Three separate national databases were interrogated and research datasets created, each containing encrypted NHI numbers for their respective members; encryption was undertaken by the Ministry of Health as an additional layer of identity protection. These databases included the: (i) interRAI-HC; (ii) CPSS; and, (iii) National Mortality Collection Register. The interRAI-HC research dataset contained information on all people who had at least one interRAI-HC assessment between 1 July 2012 and 31 May 2014 and consented to their data being used for planning and research purposes. Importantly here, the CPSS research dataset contained the date of entry for those admitted to ARC facilities, while the National Mortality Collection Register research dataset contained the date of death for those who had died. These latter two databases were known to have complete information on or before the 30 June 2014, thus this was assigned as the study end date.

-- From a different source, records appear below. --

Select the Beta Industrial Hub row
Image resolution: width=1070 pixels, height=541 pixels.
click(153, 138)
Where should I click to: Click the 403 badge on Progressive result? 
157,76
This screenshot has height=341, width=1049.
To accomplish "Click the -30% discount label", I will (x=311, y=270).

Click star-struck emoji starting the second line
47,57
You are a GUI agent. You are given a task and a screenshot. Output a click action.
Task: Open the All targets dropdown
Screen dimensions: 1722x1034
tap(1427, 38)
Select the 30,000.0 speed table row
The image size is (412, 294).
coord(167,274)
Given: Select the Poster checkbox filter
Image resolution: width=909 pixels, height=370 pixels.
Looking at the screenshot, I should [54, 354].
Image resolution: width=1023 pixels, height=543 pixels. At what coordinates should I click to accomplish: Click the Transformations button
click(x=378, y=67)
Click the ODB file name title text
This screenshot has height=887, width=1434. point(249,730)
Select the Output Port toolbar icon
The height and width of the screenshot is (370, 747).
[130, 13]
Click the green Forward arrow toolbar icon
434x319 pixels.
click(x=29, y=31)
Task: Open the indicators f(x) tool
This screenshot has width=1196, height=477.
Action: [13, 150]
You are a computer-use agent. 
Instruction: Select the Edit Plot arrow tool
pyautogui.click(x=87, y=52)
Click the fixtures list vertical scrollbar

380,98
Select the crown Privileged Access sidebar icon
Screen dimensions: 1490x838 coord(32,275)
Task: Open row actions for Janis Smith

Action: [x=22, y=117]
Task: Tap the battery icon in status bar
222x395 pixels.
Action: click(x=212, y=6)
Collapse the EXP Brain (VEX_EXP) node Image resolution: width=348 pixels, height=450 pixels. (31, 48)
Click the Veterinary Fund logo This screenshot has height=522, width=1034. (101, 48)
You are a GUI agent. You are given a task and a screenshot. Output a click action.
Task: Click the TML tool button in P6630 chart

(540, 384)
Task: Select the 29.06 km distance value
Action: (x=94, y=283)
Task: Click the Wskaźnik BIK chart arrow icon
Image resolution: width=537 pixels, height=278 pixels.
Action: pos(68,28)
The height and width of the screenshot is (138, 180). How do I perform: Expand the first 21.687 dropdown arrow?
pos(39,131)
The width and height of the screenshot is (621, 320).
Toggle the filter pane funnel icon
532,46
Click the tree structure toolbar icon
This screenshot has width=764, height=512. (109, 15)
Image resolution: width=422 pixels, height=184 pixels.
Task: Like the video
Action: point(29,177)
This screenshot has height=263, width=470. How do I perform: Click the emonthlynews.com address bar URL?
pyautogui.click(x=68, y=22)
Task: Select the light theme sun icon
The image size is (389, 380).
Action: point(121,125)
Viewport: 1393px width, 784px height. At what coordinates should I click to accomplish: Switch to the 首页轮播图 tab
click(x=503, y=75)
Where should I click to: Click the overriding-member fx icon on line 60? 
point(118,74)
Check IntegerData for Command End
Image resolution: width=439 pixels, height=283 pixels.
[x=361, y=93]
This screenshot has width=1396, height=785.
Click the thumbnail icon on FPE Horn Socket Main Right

All data were extracted by the Ministry of Health, using the interRAI-HC dataset membership as the index. This was done by extracting NHI numbers for all consenting members between 1 July 2012 and 31 May 2014 from this database, and then separately deterministically linking them to the CPSS and National Mortality Collection Register databases. When a NHI match was found, then this populated its respective research dataset, together with the date of admission or death whichever applicable. People changing ARC facilities have multiple admission dates; in these instances the first date was used. The interRAI-HC, CPSS and National Mortality Collection Register research datasets were securely released to the research team, deterministically matched by participants’ encrypted NHI numbers[23], exclusion criteria applied, and then subjected to pursuant statistical analyses.

Statistical analysis

Reporting of analyses were informed by the RECORD guidelines[27]. Analyses employed competing-risk regression models, using the Fine and Grey method[28], and treated ARC admission as the primary event of interest and death as the competing event. Both unadjusted and fully adjusted models were undertaken. Rather than using the bivariable analyses to screen risk factors or potential confounders, in the spirit of Sun and colleagues[29], all candidate variables were included in the multivariable model regardless of their statistical significance. Sub-hazard ratios (SHRs) and associated 95% CIs were reported, and Wald’s type III χ2 statistic used to determine a variable’s significance.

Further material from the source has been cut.